Der Schweizer Markt für E-Mobilität gewinnt Mitte 2026 weiter an Fahrt. Elektroinstallateure und Betreiber von Ladeinfrastruktur profitieren von technologischen Neuerungen, regulatorischen Rahmenbedingungen und einer steigenden Nachfrage nach intelligenter Ladesteuerung. Während die Zahl der Elektrofahrzeuge zunimmt, rücken Fragen nach der Netzintegration, der Abrechnung und der Kopplung mit Photovoltaikanlagen in den Vordergrund.
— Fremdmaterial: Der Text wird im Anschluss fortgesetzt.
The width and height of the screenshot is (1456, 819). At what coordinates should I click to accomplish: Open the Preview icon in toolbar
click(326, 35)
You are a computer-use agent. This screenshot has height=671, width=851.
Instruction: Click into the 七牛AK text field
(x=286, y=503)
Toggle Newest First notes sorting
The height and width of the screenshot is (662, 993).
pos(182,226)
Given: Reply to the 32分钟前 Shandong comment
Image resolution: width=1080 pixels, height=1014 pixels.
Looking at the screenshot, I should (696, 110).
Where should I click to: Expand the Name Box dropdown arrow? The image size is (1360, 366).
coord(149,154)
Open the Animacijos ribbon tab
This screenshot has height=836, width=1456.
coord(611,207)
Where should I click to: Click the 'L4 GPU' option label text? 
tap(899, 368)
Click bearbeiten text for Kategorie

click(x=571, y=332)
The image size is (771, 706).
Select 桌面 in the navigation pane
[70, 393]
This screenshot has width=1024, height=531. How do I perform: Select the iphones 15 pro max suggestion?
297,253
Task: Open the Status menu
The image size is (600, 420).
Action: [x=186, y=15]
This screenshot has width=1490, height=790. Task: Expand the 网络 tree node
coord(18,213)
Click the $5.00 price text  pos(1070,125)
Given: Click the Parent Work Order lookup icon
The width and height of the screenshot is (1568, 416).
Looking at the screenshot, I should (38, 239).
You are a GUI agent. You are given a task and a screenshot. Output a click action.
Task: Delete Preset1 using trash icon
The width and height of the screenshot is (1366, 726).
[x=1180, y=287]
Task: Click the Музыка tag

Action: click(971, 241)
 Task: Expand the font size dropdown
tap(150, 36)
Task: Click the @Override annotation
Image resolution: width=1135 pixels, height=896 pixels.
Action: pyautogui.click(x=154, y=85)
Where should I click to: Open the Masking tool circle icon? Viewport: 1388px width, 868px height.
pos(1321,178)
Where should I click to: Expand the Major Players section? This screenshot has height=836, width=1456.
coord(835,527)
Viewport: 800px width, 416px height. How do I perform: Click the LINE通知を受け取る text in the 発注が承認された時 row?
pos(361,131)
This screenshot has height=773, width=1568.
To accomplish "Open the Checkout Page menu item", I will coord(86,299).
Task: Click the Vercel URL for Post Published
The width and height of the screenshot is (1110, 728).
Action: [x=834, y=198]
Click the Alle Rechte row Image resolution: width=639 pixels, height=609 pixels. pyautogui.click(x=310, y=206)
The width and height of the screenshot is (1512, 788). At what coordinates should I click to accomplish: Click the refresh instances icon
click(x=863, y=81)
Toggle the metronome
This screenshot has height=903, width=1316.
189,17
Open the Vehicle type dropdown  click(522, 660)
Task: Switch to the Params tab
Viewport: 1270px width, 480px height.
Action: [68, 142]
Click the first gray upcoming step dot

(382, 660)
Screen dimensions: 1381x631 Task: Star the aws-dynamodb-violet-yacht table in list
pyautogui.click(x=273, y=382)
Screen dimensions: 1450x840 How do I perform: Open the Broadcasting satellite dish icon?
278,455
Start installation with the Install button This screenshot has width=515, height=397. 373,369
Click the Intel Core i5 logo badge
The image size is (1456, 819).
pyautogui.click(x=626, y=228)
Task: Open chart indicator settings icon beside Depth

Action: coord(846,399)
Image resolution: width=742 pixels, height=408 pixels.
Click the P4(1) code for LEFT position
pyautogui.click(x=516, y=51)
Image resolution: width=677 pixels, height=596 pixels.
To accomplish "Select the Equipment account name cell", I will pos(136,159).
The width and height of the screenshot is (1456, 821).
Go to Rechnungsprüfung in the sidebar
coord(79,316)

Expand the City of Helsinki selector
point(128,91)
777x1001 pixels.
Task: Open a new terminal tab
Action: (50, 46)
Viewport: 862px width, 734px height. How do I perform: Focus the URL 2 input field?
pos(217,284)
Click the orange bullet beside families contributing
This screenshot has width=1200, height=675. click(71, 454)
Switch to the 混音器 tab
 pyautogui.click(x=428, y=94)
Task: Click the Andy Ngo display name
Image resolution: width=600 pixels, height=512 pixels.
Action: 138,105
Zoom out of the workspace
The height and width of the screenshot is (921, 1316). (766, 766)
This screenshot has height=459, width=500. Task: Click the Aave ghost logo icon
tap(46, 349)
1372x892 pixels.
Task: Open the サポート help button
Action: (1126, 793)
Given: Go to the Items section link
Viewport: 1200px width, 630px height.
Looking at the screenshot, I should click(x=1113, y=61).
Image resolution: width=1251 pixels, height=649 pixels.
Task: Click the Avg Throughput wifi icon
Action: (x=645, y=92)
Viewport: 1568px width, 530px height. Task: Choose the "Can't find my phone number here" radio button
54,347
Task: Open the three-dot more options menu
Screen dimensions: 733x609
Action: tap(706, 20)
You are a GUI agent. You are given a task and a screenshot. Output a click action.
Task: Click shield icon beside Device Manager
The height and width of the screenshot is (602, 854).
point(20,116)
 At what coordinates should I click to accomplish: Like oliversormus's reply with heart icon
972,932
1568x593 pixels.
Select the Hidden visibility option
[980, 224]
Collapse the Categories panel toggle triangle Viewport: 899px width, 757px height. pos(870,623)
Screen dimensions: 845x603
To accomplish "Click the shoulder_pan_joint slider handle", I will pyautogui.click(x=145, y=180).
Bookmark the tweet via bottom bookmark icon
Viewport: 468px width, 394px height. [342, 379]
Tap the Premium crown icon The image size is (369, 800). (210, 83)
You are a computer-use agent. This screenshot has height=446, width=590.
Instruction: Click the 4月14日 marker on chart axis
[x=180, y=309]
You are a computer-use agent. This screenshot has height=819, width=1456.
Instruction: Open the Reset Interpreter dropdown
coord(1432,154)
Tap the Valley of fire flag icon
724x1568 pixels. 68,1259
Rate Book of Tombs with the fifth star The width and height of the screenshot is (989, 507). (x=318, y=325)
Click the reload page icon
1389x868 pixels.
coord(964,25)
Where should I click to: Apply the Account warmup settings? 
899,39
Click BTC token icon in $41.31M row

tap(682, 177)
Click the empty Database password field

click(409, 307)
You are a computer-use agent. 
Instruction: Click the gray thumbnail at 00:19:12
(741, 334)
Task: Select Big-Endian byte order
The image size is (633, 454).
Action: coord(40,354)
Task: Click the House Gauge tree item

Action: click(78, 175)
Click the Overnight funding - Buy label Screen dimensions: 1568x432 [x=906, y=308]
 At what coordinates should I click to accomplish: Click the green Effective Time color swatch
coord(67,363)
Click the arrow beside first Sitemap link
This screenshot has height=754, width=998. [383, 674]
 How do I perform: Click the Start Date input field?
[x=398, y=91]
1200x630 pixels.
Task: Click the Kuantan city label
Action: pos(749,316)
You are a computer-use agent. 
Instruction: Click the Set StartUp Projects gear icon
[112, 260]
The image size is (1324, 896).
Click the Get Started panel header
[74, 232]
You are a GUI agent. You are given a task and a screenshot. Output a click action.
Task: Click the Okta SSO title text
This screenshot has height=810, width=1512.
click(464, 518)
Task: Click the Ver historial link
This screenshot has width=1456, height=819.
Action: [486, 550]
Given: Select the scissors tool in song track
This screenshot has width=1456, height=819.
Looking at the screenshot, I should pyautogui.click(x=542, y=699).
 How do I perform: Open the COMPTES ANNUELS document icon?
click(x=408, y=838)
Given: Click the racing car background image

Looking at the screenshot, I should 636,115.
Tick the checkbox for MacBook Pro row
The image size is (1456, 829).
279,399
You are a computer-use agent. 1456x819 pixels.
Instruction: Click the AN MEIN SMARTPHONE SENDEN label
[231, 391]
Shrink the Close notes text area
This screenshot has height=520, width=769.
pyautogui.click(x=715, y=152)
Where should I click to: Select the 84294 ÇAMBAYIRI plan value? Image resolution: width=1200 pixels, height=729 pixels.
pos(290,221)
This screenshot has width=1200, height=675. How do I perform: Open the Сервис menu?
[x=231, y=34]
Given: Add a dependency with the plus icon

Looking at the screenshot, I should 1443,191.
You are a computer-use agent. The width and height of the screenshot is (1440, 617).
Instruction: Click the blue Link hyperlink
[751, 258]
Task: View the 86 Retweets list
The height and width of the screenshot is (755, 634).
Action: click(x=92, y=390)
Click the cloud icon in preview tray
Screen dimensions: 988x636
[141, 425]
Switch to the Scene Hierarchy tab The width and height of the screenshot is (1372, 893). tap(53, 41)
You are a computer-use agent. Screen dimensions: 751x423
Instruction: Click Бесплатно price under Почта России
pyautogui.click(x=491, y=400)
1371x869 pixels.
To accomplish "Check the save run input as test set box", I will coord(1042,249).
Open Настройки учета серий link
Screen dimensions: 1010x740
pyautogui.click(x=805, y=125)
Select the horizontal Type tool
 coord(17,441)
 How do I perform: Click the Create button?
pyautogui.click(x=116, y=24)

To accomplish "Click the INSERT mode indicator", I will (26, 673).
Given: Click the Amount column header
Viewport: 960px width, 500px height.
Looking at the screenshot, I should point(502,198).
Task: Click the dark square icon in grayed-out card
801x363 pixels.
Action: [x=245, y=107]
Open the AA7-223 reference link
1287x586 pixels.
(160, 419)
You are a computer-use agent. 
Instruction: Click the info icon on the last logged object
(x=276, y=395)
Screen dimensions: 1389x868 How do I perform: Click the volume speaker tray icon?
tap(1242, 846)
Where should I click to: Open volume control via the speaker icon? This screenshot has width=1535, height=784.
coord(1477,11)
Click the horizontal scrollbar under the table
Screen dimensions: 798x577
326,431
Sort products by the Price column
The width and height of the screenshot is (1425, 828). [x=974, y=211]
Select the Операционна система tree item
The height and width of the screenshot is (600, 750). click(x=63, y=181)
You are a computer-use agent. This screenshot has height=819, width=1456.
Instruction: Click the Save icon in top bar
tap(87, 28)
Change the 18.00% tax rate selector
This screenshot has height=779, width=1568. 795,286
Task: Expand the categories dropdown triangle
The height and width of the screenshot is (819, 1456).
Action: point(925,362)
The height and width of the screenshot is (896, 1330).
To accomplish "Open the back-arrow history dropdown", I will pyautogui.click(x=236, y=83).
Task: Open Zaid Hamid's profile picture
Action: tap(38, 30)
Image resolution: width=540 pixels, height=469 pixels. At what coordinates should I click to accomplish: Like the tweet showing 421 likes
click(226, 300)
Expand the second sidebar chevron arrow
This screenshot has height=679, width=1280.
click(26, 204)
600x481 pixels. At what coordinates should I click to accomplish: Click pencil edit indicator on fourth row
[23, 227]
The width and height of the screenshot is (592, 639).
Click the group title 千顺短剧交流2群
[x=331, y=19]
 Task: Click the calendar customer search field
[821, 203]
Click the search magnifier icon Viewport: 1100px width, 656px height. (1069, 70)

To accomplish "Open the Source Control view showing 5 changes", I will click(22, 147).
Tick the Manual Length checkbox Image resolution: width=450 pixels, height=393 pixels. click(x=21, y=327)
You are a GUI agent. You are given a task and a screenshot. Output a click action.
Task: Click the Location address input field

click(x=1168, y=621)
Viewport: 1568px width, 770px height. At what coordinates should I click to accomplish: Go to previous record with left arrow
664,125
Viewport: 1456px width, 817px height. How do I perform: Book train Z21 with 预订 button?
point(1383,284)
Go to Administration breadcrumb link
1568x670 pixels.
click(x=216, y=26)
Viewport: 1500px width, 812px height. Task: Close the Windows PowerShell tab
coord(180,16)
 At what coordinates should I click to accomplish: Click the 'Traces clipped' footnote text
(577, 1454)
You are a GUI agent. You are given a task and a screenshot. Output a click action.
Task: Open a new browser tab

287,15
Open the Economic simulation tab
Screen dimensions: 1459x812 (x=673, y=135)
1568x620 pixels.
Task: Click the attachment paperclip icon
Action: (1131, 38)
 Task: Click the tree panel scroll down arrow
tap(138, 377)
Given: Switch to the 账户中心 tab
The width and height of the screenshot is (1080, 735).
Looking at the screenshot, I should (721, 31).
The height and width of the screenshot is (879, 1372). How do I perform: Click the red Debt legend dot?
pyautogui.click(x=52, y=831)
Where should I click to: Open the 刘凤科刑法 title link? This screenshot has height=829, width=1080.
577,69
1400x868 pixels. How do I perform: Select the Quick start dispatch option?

Technologische Entwicklungen: KI-gesteuerte Wallboxen und Flottenlösungen

KEBA Energy Automation hat seine Wallbox-Serie mit KI-basierter Ladesteuerung ausgerüstet. Die neuen Modelle optimieren die Ladeleistung in Abhängigkeit von PV-Überschuss, Netztarifen und Nutzungsmustern. Für Installateure bedeutet das: Anlagen lassen sich mit einem Energiemanagementsystem koppeln, ohne dass eine separate Steuereinheit nötig ist. Der Schweizer Markt reagiert auf solche Lösungen besonders, weil die Strompreisdifferenz zwischen Tag- und Nachttarif sowie zwischen Sommer- und Winterstrom die Wirtschaftlichkeit smarter Ladesteuerung erhöht.

Im Flottenbereich setzen ChargePoint und Ford Pro auf eine Kooperation für die Ladeinfrastruktur gewerblicher Fuhrparks. Die Integration von Fahrzeugdaten, Lademanagement und Abrechnungssoftware vereinfacht die Installation und den Betrieb von Ladeparks. Für Schweizer Installationsbetriebe, die im Gewerbe-Ladepark-Segment aktiv sind, eröffnen solche Partnerschaften neue Projektchancen.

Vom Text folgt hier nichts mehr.